期刊:Internet of things [Elsevier] 日期:2024-01-13卷期号:25: 101074-101074被引量:3
标识
DOI:10.1016/j.iot.2024.101074
摘要
The proliferation of smart devices with location-based services has significantly facilitated people's lives and generated a large amount of trajectory data. Analyzing this data can contribute to societal development, such as the construction of public facilities and intelligent transportation systems. But illegal leakage of data poses a serious threat to individual privacy within the released data. Currently, differential privacy technology has emerged as a rigorous and standardized privacy protection framework widely applied in trajectory data publishing. However, existing methods often suffer from either excessive privacy protection or insufficient protection of individual privacy. Therefore, this paper proposes a personalized trajectory privacy data protection scheme based on differential privacy (DP_SR).
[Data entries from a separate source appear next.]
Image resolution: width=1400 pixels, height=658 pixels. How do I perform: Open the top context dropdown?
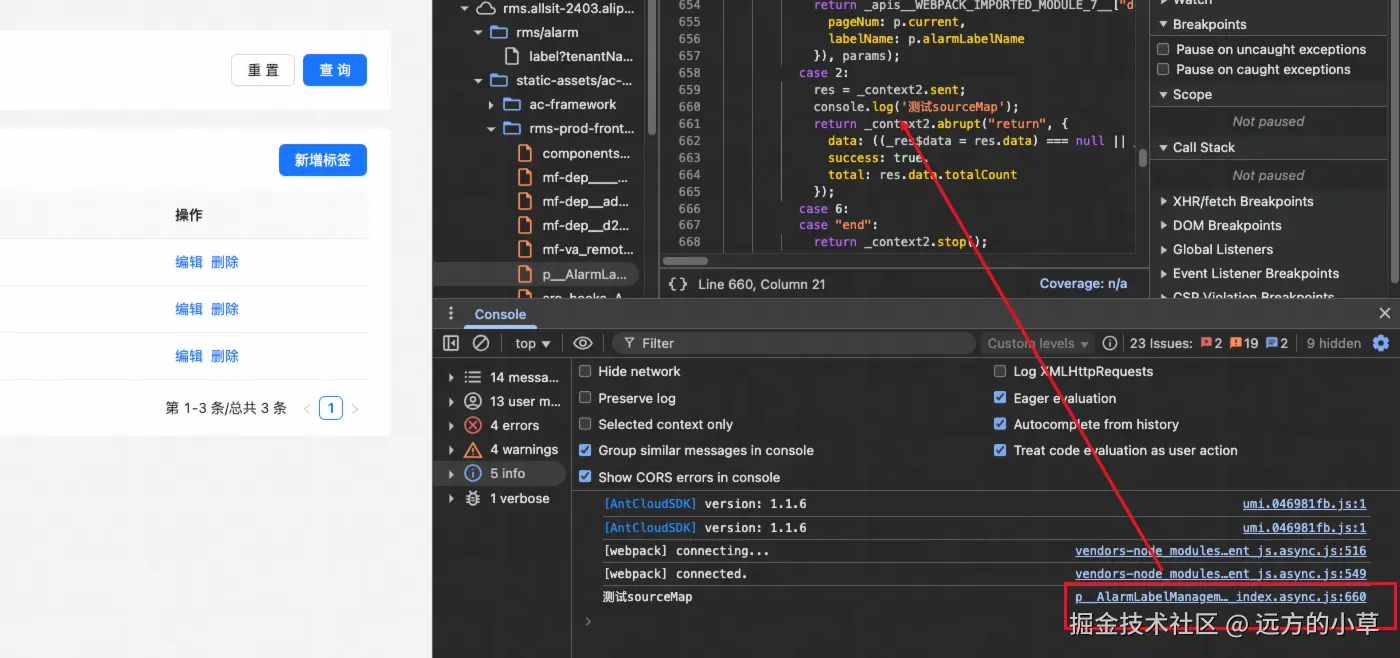tap(533, 343)
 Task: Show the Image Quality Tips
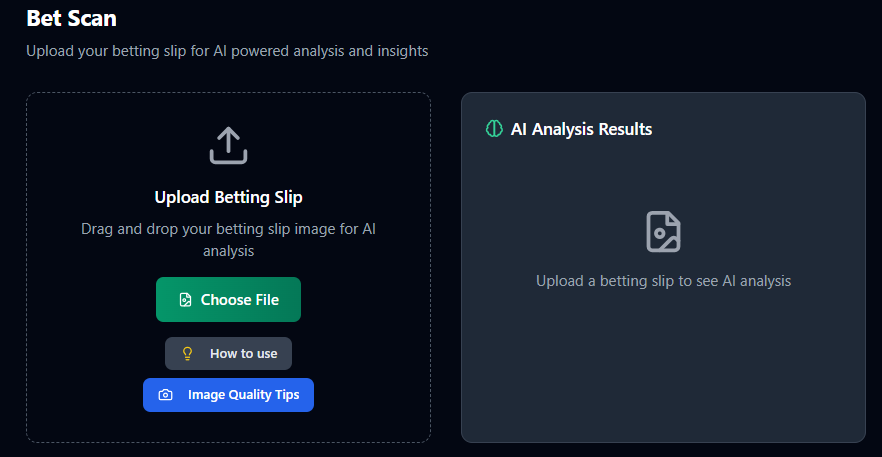coord(228,395)
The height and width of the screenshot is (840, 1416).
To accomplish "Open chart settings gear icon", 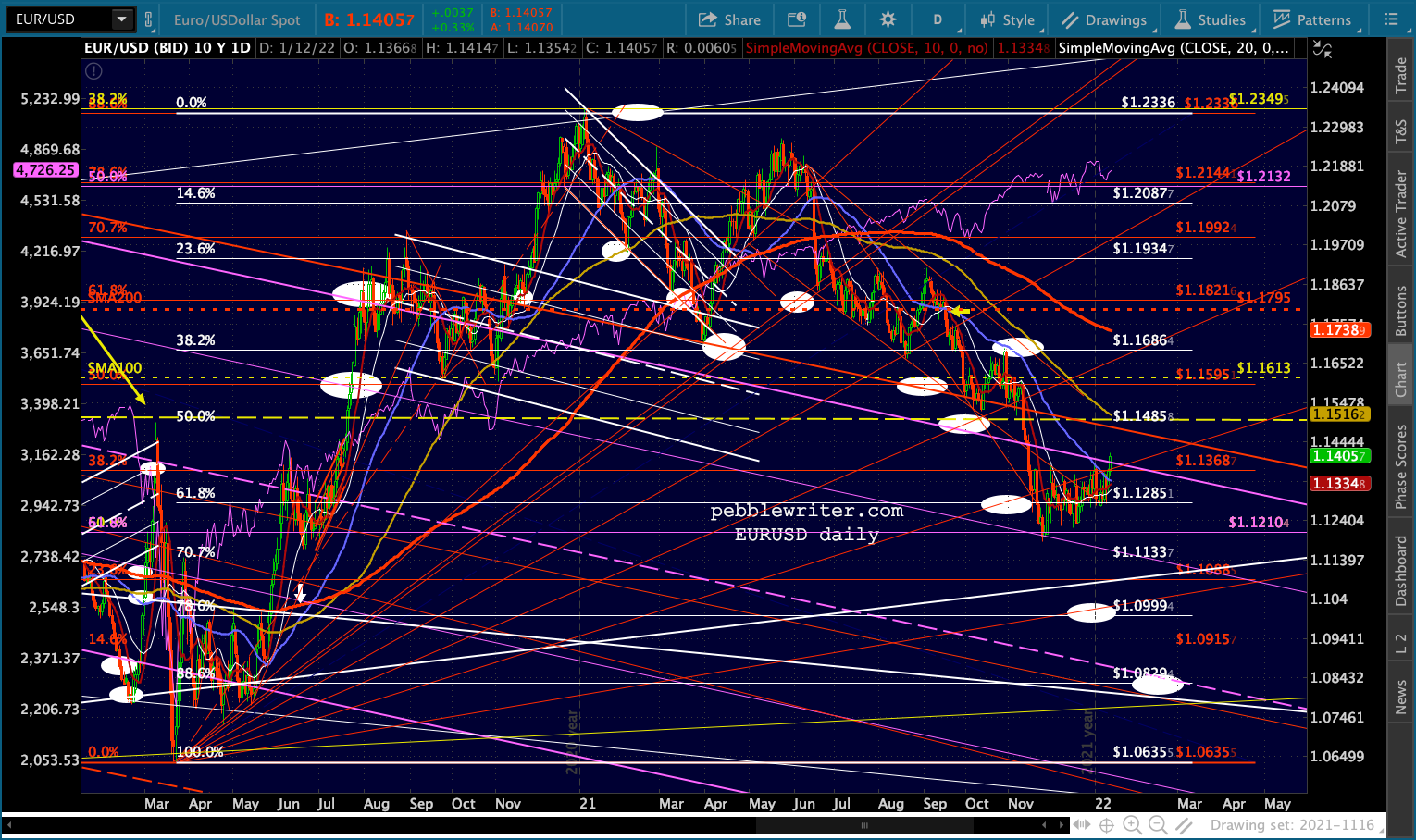I will [x=888, y=19].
The scheme combines TF-IDF statistics and designs personalized exponential noise to protect the sensitive personal data in each trajectory, achieving personalized privacy protection. Then an RTF-tree is constructed, and differential privacy techniques are employed to safeguard the security of the entire trajectory dataset. Experimental results on two real trajectory dataset demonstrate that the proposed scheme achieves a better balance between privacy protection and data utility compared with state-of-the-art algorithms.